Vice president of institutional projects Josh Keniston said in the press statement that the College intends to ensure an election with maximum participation and minimal delay. He added that the election is “momentous” and will “affect all students and Dartmouth for years to come.” 

According to the press release, the College has pledged to remain neutral on the question of whether student dining workers should organize.

Union organizer and Novack Cafe worker Mariana Peñaloza Morales ’22 said that communications with the College have improved “significantly” over time. 

Peñaloza Morales said that the initial delay in the College’s response to the SWCD’s Jan. 5 letter worried the group, but those worries have subsided after being in “constant conversation” with the College about elections following Hanlon’s Jan. 28 response. She also noted that the College has a “long history of being cordial with SEIU [Service Employees International Union, the wider Dartmouth staff union] on campus.” 
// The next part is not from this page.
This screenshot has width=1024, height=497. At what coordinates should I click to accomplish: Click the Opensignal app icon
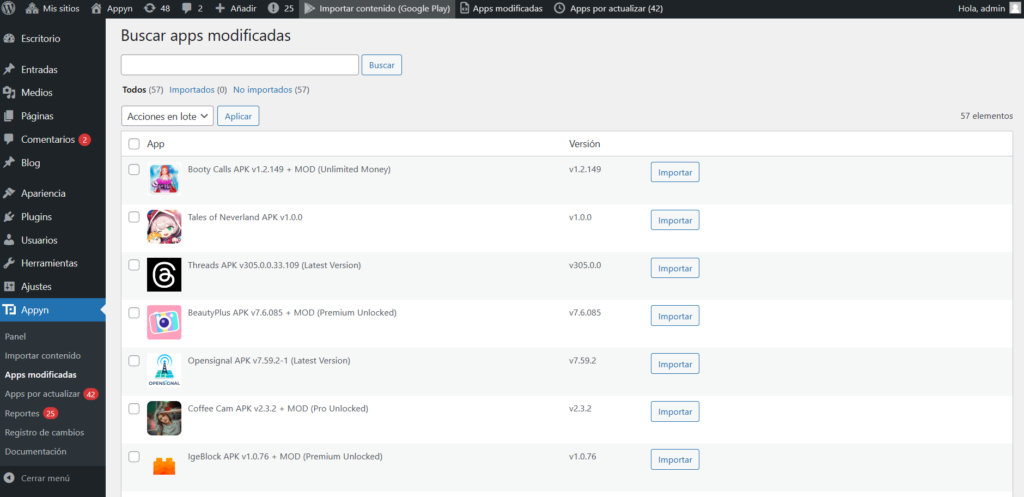coord(164,370)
Scott echoed those sentiments. While acknowledging his disappointment in the College’s rejection of voluntary recognition, he said that, in his view, the College has been more open to unionization of student-workers than other institutions, such as Kenyon College and Columbia University.

According to a Nov. 1, 2021 press release from Kenyon College, the NLRB indefinitely postponed an Oct. 18, 2021 petition filed on behalf of the Kenyon Student Worker Organizing Committee to consider legal issues after Kenyon College filed a motion to “dismiss or stay the petition.” These legal issues included considering whether an election of exclusively undergraduate students is “appropriate under federal labor law,” according to the release.  

Responding to a similar unionization effort at Columbia, Columbia provost Mary Boyce wrote in a Jan. 28 letter that the Student Workers of Columbia-UAW voted to ratify its first contract with the university, with 97% of the 2,150 votes cast in favor of ratification. The ratification came after the union went on strike twice and rejected one contract. 

SWCD’s organizers said they are optimistic that the union will win the election and gain College recognition. 

“I believe very strongly that the union is here to stay, and I’m very confident that we will win the election when we have it, and that this will mark a new period for student organizing and for student power on this campus,” Scott said.

Alejandro Morales ’24, who also works at Novack, echoed Scott’s optimism.

“We have the numbers,” they said, adding that the SWCD has reached 80% of DDS student workers, all of whom supported the union. They said that the union is necessary to ensure fair compensation for workers. 

“I personally want unionization because I’ve seen the tasks that students have to do regardless of their position especially [Fall 2021] which was really hard on a lot of Novack workers and other DDS location workers,” they said. 

Morales ’24 also said that the union is needed to make permanent previously achieved goals, such as earlier efforts in the fall that pushed the College toward instituting temporary 1.5-times pay for DDS workers and COVID-19 sick pay for all student-workers. 

“We feel that the right way to go about it is to compensate workers more fairly and more justly for their work,” Morales said. “All of that can only be achieved, in our eyes, in a fair and effective way, through unionization.”

Alejandro Morales is a member of The Dartmouth staff.